However, doubts had already started to creep in. The film still doesn't have an official release date in the UK (rarely a good omen) and copies of the film are hard to come by. What's more, Korean directors have already started dipping their toes in Hollywood waters with mixed success. Kim Jee-woon (The Last Stand) stumbled out of the blocks with his Arnie comeback vehicle and Chan-wook Park failed to set the world alight with Stoker. Not the disasters they could have been, don't get me wrong, but both directors are capable of so much more.
Snowpiercer stars Chris Evans (Captain America), John Hurt (Hellboy), Tilda Swinton (Vanilla Sky) and Jamie Bell (Billy Elliot), with Korean presence provided by Kang-ho Song (The Host) and Ah-sung Ko (The Host). Set in the future, we soon learn that a failed climate-change experiment has killed all life on the planet, except for a 'lucky few' on board the Snowpiercer; a train that travels around the icy globe encasing man's last hope. A class structure has emerged on the train and Curtis (Chris Evans) has had just about enough of the protein bars he's been dining on for the past 17 years. So he joins forces with the other passengers at the back of the train and together they aim to turn their fortunes around. One carriage at a time.
The opening act is a little messy, tonally awkward and hard to connect with. It doesn't really find its feet until Curtis and his motley crew start making their way up the train. It's a striking production and the snowy exterior provides the effects team with a few meaty challenges. Inside however, is where the film really comes to life. The dark greys of the lower classes are soon replaced by, amongst other things, an aquarium, sushi bar, mirrorball nightclub and perhaps best of all, a colourful classroom where the privileged children learn and sing. That was the moment my mood turned for the better. It's a wonderful sequence; zany, cool and very amusing. Tilda Swinton is unrecognisable as a vocalist for the elite, resembling a cross between Bugs Bunny and Deirdre Barlow. It's a quirky performance that feels out of place at first but things get loopy very quickly and before long she is getting cosy with a memorable cast of oddballs and eccentrics.

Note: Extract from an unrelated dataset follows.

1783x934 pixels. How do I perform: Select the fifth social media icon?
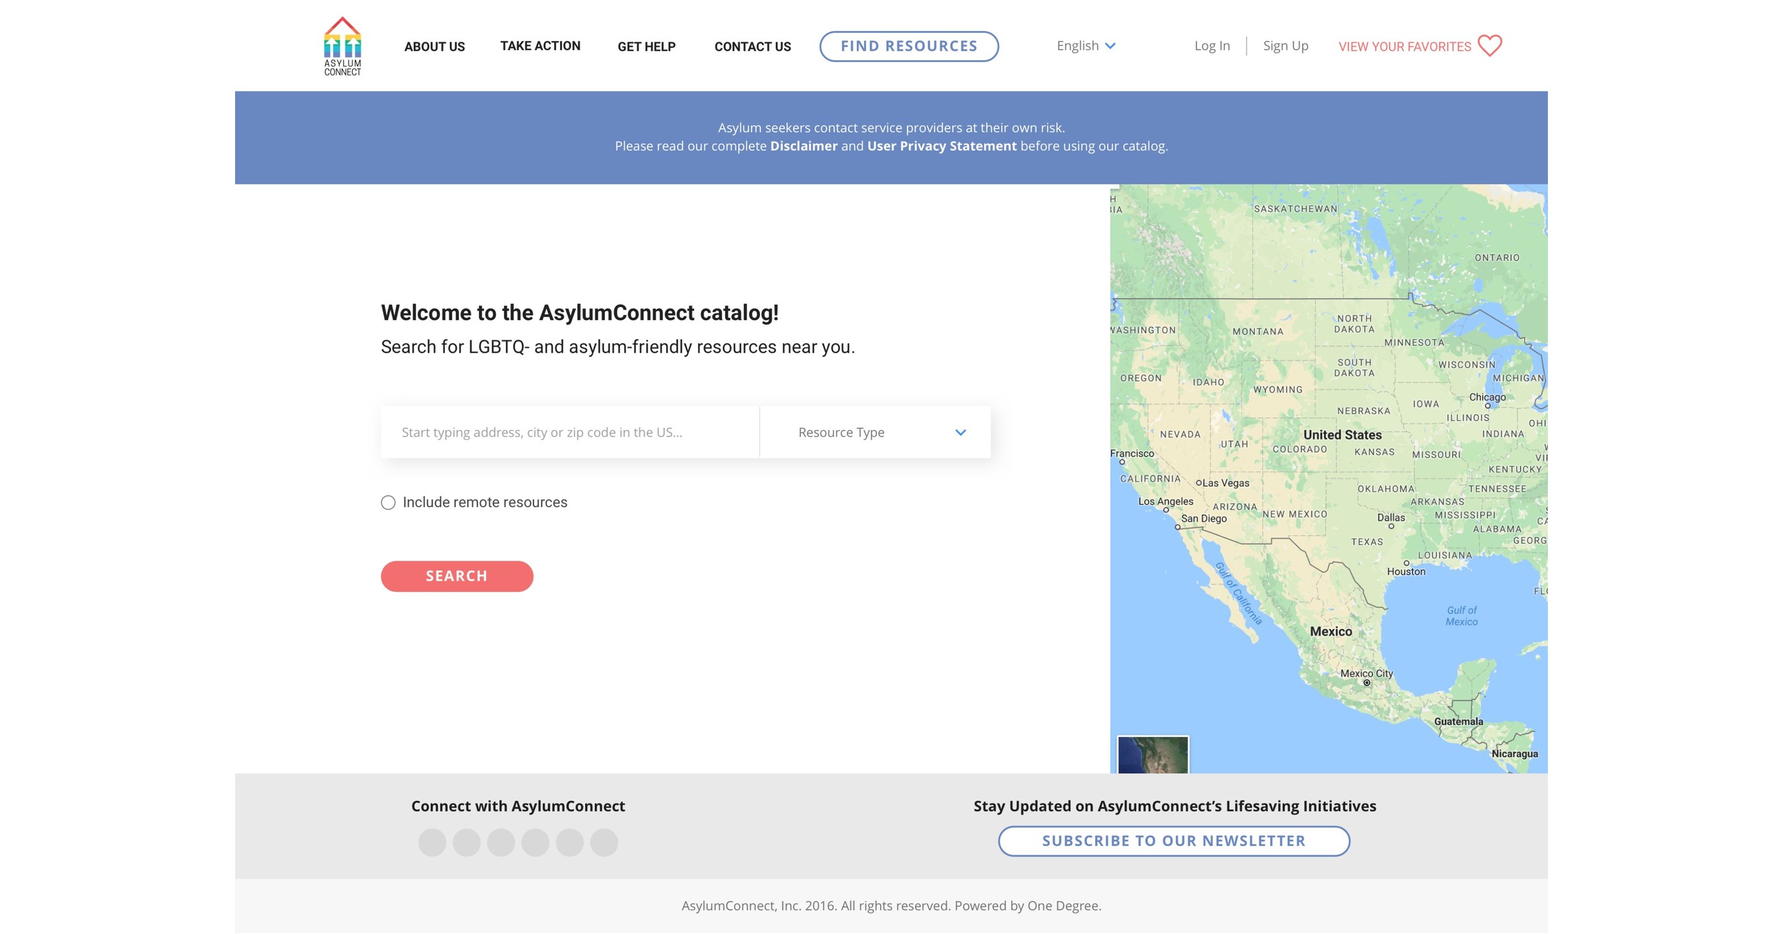pos(569,843)
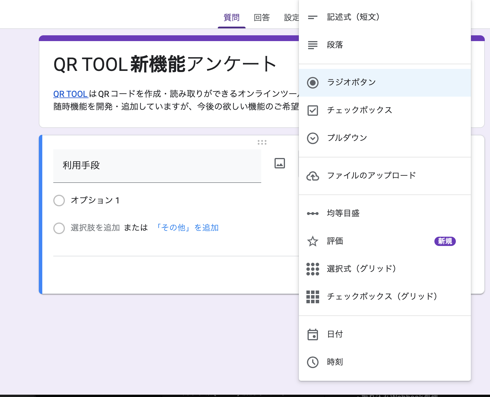
Task: Select the 評価 rating question type
Action: coord(334,241)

From that moment forward the action comes thick and fast, with the South Korean helmer really finding his feet in the home straight. The final act had me hook, line and sinker, serving up a heady dose of action, drama and visual panache. After a shaky start I had been swept along for the ride. Not a subtle ride by any stretch of the imagination, but with Joon-ho Bong in the drivers seat, Snowpiercer feels as fresh as the morning snow.